TASK PROMPT:
Please output the section of the listing below that opens with the line containing "Where should I click to: Share" and closes with the line containing "You are a computer-use agent. The height", exactly and with nothing else.

RECORDS TO USE:
· · · ·
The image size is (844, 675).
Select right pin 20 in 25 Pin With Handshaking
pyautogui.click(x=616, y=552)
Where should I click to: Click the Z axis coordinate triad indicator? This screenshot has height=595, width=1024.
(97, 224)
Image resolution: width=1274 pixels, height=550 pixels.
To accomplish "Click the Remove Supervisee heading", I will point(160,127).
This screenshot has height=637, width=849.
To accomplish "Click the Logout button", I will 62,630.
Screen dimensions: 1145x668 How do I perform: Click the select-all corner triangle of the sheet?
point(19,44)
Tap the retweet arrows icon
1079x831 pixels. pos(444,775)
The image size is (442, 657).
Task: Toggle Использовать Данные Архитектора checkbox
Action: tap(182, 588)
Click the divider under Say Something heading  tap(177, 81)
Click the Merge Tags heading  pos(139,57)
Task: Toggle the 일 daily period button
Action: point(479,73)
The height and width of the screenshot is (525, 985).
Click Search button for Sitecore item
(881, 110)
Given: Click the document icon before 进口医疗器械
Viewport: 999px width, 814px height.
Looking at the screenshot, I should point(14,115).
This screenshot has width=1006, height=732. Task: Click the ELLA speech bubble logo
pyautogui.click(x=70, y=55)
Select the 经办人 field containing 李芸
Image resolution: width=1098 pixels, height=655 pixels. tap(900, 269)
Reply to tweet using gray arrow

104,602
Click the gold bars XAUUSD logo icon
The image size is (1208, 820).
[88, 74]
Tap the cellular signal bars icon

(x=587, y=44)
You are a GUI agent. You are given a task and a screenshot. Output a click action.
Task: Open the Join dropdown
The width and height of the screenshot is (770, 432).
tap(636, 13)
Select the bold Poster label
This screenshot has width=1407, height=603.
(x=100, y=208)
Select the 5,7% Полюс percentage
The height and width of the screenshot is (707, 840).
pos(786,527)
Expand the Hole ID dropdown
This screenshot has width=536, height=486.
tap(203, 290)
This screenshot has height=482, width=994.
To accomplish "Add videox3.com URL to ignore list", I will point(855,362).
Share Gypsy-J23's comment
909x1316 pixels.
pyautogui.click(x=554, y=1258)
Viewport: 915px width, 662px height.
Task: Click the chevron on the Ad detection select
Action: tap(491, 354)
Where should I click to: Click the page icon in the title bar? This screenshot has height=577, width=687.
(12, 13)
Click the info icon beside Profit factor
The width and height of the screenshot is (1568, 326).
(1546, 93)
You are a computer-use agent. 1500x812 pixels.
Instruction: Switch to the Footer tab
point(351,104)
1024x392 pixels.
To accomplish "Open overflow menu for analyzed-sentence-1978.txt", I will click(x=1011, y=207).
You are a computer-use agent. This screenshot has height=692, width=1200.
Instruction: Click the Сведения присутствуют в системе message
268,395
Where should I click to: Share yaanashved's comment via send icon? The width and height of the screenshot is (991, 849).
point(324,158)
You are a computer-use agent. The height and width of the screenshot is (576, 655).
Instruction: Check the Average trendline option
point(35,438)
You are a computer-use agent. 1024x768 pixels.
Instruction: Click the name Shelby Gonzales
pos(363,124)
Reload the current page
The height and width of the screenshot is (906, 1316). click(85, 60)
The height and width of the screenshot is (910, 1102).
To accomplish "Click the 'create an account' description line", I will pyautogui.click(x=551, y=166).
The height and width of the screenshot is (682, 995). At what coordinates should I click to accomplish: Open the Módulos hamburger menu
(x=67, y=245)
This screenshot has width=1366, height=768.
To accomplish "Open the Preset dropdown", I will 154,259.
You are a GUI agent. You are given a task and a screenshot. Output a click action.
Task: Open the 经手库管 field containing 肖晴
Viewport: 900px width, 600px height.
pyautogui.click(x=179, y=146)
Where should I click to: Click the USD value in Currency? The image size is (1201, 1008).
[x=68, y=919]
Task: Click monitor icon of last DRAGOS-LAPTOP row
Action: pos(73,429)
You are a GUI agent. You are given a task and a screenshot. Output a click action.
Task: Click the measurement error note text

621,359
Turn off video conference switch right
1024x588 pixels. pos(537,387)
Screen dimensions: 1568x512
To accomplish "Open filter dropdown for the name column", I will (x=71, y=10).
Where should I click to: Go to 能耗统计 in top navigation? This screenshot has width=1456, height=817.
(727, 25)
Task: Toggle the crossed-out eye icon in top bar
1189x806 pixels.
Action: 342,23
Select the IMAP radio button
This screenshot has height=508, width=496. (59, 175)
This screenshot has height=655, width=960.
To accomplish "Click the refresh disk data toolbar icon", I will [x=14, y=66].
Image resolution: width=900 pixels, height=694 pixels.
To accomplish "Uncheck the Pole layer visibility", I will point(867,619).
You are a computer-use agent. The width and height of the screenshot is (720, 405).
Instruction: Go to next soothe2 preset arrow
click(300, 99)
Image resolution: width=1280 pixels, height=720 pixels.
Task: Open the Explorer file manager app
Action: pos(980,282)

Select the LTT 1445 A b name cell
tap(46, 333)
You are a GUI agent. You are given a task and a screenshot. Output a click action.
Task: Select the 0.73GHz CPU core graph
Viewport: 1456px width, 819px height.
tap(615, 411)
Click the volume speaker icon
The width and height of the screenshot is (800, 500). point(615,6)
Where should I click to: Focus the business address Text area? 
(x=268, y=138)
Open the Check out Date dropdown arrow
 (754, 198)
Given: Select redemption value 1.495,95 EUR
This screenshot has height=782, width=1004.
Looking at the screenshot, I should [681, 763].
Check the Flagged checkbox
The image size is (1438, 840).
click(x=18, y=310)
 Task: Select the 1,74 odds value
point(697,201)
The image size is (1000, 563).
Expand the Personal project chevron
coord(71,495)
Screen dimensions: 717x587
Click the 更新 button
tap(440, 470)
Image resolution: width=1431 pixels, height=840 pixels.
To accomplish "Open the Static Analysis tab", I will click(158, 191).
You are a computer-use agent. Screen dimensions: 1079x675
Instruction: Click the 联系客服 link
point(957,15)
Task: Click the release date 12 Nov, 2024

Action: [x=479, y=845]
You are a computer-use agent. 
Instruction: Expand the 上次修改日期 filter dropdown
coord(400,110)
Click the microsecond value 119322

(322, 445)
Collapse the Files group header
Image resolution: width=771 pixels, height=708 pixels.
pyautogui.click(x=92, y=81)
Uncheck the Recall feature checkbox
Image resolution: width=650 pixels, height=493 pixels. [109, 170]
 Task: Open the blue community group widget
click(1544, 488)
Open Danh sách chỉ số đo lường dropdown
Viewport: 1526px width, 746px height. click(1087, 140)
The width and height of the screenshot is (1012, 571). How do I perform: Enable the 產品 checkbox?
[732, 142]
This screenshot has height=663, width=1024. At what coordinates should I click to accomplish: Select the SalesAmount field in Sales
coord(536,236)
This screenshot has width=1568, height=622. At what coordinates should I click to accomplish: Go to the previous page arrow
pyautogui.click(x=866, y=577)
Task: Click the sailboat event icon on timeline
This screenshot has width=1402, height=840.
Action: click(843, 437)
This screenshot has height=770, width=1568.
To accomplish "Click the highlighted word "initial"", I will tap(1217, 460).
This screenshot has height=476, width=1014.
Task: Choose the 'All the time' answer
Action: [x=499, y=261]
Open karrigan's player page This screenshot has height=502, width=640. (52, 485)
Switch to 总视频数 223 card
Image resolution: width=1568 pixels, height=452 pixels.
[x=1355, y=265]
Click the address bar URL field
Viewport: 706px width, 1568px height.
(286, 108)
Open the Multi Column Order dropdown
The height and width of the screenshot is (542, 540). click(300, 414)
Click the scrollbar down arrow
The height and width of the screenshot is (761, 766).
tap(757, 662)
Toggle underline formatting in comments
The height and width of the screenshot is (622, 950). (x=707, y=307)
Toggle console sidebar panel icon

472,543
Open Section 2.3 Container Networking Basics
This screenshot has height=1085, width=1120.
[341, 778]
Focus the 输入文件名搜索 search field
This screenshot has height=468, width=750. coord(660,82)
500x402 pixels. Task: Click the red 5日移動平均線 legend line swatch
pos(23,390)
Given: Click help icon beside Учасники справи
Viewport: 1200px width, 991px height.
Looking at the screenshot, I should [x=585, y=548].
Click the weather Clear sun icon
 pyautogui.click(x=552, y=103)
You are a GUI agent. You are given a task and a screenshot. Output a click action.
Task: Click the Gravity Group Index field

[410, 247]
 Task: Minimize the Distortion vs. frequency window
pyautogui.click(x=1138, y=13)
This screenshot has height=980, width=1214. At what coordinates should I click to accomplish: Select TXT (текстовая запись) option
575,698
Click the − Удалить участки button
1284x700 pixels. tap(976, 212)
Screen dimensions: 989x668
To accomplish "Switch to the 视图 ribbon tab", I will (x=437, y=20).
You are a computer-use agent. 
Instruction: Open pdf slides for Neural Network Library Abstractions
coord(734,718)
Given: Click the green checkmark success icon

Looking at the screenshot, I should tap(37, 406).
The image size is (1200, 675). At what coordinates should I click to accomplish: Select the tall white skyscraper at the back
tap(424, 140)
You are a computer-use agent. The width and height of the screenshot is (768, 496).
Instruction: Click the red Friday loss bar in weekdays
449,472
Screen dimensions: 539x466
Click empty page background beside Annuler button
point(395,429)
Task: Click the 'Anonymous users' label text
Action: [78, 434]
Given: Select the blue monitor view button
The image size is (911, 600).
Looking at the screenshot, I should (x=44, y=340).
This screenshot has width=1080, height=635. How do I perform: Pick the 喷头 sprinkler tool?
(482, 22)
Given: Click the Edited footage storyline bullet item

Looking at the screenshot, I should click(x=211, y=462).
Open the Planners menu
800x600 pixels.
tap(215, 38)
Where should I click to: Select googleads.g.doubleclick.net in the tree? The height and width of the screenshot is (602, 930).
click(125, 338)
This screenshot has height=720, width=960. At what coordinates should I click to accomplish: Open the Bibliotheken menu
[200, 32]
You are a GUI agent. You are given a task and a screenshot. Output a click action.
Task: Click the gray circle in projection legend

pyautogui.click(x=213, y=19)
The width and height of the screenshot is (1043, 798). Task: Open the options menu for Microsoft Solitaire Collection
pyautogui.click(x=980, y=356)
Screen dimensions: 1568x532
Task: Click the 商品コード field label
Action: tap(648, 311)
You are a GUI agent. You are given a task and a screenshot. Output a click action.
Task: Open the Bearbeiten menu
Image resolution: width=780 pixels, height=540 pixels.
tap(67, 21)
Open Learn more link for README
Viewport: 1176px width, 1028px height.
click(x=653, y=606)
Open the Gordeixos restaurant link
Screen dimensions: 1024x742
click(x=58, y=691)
· · · ·
RESPONSE:
Where should I click to: Share yaanashved's comment via send icon? The width and height of the screenshot is (991, 849).
point(324,158)
You are a computer-use agent. The height and width of the screenshot is (576, 655).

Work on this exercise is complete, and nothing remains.